**Data records:**
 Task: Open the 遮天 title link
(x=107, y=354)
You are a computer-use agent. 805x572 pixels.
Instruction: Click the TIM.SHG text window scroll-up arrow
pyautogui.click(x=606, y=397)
* * *
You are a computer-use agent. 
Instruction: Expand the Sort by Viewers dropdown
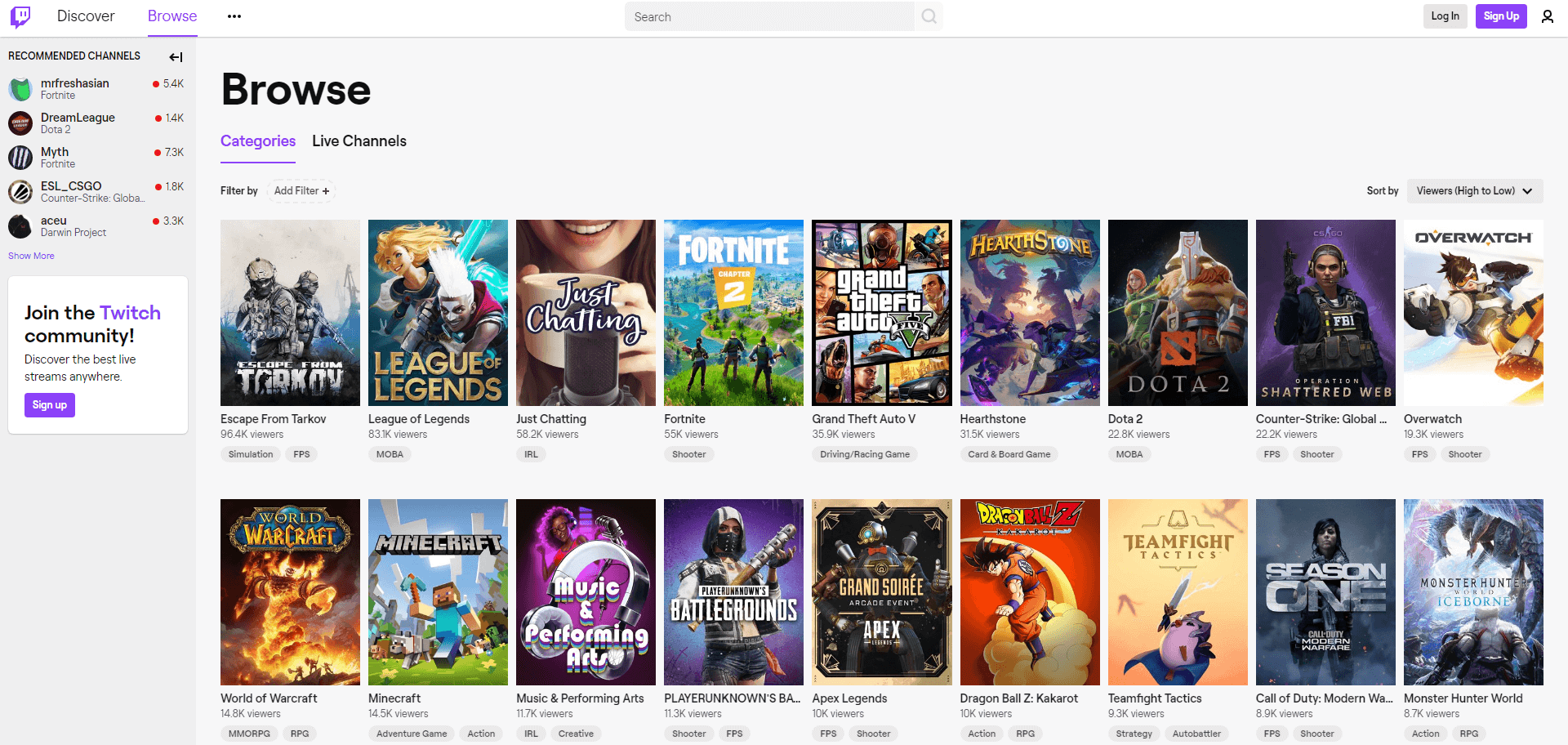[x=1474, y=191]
* * *
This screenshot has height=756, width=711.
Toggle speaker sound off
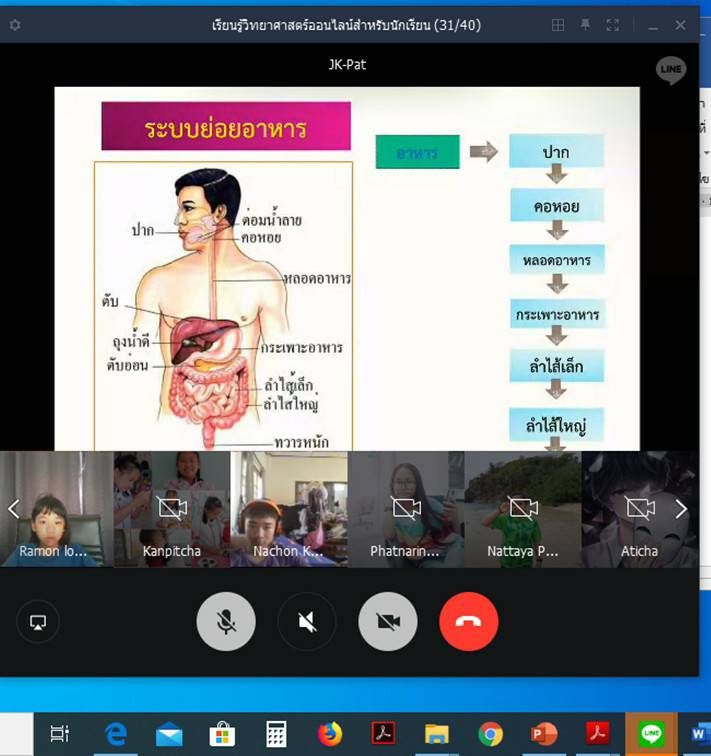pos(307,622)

**Work to complete:** Determine how many lines of the data contain "computer" and give nothing but that number.

**Exercise response:** 2